Re: [Gluster-users] Problems to work with mounted directory in Gluster 3.2.7 - switch to 3.2.4 ; -)

2014-02-19 Thread BGM
... keep it simple, make it robust ...
use raid1 (or raidz if you can) for the bricks
hth

On 19.02.2014, at 20:32, Targino Silveira targinosilve...@gmail.com wrote:

 Sure, 
 
 I will use XFS, as I sayd before it's for old data, so we don't need a great 
 performance, we only need to store data.
 
 regards,
 
 Targino Silveira
 +55-85-8626-7297
 www.twitter.com/targinosilveira
 
 
 2014-02-19 16:11 GMT-03:00 BGM bernhard.gl...@ecologic.eu:
 well, note:
 - you don't need zfs on the hardeware machines, xfs or ext3 or ext4 would do 
 it too
 - for production you wouldn't use a glusterfs on top of a glusterfs but 
 rather giving the vm access to a real blockdevice, like a whole harddisk or 
 at least a partition of it although migration of the vm wouldn't be possible 
 than...

To do:
1 > In the Gluster mailing list thread, which file system does Targino Silveira say he will use?
2 > Continue the Gluster mailing list thread from its last line.
The data that follows comes from a different source than the Gluster mailing list thread.

Information provided:
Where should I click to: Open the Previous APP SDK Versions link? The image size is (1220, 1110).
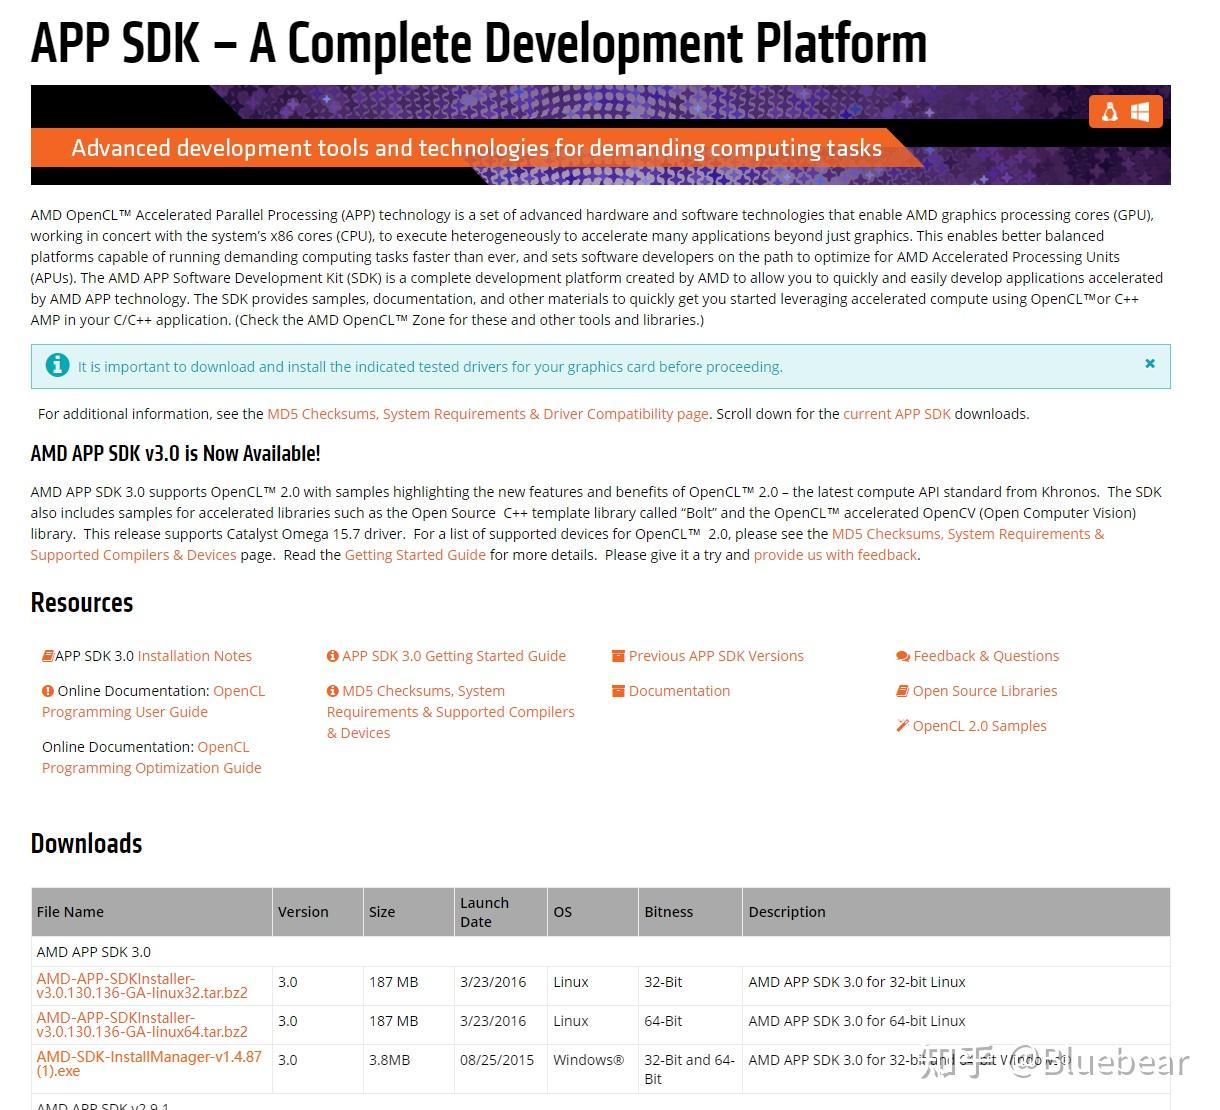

Results for each task:
1 > XFS.

2 >
 therefor: a VM as a glusterserver might not be the best idea.
 - remember to peer probe the glusterserver partner from both sides! as 
 mentioned below
 
 for a first setup you should be fine with that.
 
 regards
 
 On 19.02.2014, at 19:32, Targino Silveira targinosilve...@gmail.com wrote:
 
 Thanks Bernhard I will do this.
 
 Regards, 
 
 
 Targino Silveira
 +55-85-8626-7297
 www.twitter.com/targinosilveira
 
 
 2014-02-19 14:43 GMT-03:00 Bernhard Glomm bernhard.gl...@ecologic.eu:
 I would strongly recommend to restart fresh with gluster 3.2.4 from 
 http://download.gluster.org/pub/gluster/glusterfs/3.4/
 It works totally fine for me.
 (reinstall the vms as slim as possible if you can.)
 
 As a quick howto consider this:
 
 - We have 2 Hardware machines (just desktop machines for dev-env)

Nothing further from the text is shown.